**Text:**

World Password Day 2025: New study highlights how weak our passwords are

Updated on 30-Apr-2025

I was five seconds into scrolling through Hive Systems’ latest password cracking chart – released just in time for World Password Day celebrated worldwide on May 1, 2025 – when a mix of dread and awe hit me. About just how vulnerable our strong password can be, and just how much we stand to lose if we aren’t careful.

Because that’s exactly what today’s hardware can do. Hive’s infamous infographic, titled Are Your Passwords in the Green?, returns this year with an updated list of grim revelations related to your password strength, explaining just how fast modern GPUs can shatter your digital defenses. 

An infographic of password alarm

Hive Systems modelled a hacker or an attacker’s attempt to guess your password, and it did so imagining the hacker was running twelve NVIDIA RTX 5090 GPUs – the kind of silicon setup that would make even crypto miners blush, which can also try to guess your password real quick. The revelations from such a hardware setup in trying to figure out someone’s password are alarming to say the least.

A basic all-lowercase eight-character password? Guessed in under a second. An eight-character combo of letters, numbers, and symbols? Cracked in less than a day. Want something that’s unbreakable and lasts years? According to Hive Systems, you’re looking at random 12-character passphrases – and even that’s starting to feel like the bare minimum of password strength now and into the near future.

For your passwords to be in the “green zone,” which Hive Systems is designating as “safe passwords,” where cracking estimates stretch into decades or centuries, they have to be more than 16 characters long with special symbols included. In other words, if your password still resembles something your fingers can type in under three seconds (hello, “qwerty123”), welcome to the red zone. Which is like most of the world, I think.

**The tasks:**
a) In the password article, what hardware did Hive Systems imagine the attacker running?
b) Return the part of the password article starting with "Because that’s exactly" and going on through "say the least.".
These lines play no part in the work on the password article.

**Lines on finding words and elements:**

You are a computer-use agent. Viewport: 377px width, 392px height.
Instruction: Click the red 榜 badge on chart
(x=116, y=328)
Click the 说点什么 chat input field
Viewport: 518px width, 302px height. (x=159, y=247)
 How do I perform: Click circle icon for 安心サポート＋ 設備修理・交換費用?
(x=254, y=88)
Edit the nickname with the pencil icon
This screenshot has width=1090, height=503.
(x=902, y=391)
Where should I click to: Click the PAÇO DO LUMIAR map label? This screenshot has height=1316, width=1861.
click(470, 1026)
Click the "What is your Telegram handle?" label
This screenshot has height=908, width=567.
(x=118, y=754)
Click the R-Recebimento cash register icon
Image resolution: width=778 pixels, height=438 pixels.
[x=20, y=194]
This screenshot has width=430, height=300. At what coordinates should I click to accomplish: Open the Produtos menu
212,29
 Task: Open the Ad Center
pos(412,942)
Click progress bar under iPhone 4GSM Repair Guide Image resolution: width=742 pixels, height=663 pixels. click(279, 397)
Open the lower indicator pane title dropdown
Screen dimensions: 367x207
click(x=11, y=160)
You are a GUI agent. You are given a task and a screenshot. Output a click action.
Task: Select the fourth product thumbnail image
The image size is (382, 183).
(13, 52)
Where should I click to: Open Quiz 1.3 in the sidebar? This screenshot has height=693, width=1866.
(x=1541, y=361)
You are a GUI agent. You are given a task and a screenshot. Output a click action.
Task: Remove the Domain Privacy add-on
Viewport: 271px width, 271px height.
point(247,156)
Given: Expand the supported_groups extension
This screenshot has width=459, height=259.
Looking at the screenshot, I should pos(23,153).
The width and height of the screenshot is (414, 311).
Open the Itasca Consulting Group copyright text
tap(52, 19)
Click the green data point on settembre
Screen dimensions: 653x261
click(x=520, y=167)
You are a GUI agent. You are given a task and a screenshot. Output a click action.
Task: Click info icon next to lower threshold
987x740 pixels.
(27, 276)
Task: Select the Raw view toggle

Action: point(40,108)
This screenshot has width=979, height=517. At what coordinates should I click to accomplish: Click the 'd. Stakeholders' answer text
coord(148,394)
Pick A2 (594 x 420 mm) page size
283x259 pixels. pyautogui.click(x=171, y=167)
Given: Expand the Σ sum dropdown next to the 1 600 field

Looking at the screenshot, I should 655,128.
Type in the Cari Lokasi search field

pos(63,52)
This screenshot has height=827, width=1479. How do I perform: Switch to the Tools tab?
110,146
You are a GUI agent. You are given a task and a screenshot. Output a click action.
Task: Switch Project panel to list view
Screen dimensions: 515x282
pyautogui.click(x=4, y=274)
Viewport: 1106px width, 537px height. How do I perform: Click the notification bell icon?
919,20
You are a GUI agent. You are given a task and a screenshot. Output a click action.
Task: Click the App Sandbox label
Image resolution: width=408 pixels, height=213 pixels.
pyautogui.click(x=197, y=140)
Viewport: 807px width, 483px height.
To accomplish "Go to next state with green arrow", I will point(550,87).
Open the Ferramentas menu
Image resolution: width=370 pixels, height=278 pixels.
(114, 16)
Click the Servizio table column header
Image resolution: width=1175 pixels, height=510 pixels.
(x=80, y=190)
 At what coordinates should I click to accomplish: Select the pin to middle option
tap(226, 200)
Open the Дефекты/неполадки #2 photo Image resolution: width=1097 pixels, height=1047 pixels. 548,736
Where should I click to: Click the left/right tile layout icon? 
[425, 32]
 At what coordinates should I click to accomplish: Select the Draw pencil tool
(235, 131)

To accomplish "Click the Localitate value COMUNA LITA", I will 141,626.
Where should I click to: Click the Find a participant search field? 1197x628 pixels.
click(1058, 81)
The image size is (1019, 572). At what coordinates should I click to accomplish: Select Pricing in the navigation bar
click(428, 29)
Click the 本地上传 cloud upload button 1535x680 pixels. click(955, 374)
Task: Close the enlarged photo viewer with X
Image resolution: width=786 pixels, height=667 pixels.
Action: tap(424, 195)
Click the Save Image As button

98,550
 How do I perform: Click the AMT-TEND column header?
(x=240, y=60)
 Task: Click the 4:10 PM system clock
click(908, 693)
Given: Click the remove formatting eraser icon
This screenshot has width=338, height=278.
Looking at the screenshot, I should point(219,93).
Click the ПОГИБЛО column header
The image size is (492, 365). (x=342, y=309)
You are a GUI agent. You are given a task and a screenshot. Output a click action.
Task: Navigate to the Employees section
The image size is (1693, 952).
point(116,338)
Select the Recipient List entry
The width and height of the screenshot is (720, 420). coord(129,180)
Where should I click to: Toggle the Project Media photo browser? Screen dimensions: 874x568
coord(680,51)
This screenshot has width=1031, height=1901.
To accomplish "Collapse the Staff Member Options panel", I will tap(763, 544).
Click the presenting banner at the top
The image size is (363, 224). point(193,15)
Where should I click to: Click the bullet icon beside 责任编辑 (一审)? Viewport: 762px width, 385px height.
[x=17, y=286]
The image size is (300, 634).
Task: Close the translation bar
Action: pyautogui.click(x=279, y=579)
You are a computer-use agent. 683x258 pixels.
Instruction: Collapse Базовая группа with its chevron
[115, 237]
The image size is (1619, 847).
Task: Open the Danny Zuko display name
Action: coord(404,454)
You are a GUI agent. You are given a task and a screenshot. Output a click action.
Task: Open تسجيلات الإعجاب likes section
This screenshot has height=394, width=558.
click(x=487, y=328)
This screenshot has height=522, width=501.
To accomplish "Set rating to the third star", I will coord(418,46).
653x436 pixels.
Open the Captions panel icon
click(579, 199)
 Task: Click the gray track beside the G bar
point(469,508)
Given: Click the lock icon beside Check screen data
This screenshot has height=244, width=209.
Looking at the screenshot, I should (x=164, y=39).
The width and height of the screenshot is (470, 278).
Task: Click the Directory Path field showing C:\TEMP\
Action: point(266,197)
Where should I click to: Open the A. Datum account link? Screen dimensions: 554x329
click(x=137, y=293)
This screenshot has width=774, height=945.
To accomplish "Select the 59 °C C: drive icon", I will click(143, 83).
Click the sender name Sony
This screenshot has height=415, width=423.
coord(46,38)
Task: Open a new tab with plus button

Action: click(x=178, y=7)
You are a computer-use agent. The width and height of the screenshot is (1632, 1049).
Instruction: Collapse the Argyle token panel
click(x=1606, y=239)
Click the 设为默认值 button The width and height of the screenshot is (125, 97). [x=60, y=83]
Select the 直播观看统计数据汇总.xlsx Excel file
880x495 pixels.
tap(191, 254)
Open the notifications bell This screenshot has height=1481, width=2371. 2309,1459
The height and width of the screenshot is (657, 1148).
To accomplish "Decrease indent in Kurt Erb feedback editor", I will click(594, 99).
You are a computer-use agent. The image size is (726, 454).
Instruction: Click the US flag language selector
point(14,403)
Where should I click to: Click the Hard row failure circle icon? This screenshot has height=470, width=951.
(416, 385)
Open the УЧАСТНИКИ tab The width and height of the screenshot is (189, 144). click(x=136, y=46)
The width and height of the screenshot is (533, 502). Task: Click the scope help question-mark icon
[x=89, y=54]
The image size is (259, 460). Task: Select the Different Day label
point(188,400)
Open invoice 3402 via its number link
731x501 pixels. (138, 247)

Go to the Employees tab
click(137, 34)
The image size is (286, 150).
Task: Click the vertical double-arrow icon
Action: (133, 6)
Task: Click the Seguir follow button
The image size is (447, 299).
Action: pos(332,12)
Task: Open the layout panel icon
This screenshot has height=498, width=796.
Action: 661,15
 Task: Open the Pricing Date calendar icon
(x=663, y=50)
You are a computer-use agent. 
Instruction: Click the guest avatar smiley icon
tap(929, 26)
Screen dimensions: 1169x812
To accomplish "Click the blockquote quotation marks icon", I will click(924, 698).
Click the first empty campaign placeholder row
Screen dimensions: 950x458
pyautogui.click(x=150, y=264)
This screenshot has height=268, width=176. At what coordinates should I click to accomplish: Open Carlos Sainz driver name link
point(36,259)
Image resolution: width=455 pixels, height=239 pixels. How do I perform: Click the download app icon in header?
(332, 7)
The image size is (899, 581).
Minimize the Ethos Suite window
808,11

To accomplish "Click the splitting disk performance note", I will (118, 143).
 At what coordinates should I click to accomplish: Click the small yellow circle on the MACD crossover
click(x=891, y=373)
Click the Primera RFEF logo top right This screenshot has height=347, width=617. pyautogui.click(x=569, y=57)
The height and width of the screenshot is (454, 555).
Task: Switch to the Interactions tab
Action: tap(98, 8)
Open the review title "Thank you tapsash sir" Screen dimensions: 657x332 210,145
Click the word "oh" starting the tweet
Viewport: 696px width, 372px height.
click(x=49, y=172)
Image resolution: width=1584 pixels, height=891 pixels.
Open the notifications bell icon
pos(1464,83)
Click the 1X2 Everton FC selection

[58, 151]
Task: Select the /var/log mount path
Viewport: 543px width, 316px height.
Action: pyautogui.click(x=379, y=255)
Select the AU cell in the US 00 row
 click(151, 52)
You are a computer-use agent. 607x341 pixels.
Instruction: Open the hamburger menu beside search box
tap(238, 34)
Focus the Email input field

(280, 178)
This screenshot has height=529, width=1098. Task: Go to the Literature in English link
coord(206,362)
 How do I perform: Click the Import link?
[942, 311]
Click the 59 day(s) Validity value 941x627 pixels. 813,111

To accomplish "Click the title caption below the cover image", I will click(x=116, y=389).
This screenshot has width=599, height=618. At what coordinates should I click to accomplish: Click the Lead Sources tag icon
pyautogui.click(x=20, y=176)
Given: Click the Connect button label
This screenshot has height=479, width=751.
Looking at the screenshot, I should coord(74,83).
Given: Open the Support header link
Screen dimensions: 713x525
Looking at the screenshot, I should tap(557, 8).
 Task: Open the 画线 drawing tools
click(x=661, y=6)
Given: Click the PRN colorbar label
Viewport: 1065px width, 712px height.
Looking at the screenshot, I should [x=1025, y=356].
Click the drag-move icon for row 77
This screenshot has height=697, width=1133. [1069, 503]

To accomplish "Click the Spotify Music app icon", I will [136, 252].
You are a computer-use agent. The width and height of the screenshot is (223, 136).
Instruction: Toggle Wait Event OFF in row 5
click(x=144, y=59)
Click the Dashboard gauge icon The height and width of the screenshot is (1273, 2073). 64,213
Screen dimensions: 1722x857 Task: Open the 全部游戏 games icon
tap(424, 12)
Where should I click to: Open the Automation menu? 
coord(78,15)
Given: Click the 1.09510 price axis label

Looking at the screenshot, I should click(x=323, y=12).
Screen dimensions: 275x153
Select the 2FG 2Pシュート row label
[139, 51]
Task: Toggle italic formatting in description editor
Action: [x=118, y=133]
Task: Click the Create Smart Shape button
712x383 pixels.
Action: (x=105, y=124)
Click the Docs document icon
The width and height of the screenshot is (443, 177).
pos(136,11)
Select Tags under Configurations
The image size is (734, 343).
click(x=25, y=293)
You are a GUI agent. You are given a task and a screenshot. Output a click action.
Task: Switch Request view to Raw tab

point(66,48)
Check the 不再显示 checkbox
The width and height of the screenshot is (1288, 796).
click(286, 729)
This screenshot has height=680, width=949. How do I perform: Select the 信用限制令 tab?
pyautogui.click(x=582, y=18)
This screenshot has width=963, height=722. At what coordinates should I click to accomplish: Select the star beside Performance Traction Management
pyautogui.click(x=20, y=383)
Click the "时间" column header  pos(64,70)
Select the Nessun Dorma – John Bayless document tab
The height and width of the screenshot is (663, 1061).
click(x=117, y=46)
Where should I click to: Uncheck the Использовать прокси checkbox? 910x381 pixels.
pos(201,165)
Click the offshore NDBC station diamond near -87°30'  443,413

**Answer set:**
a) Twelve NVIDIA RTX 5090 GPUs.

b)
Because that’s exactly what today’s hardware can do. Hive’s infamous infographic, titled Are Your Passwords in the Green?, returns this year with an updated list of grim revelations related to your password strength, explaining just how fast modern GPUs can shatter your digital defenses. 

An infographic of password alarm

Hive Systems modelled a hacker or an attacker’s attempt to guess your password, and it did so imagining the hacker was running twelve NVIDIA RTX 5090 GPUs – the kind of silicon setup that would make even crypto miners blush, which can also try to guess your password real quick. The revelations from such a hardware setup in trying to figure out someone’s password are alarming to say the least.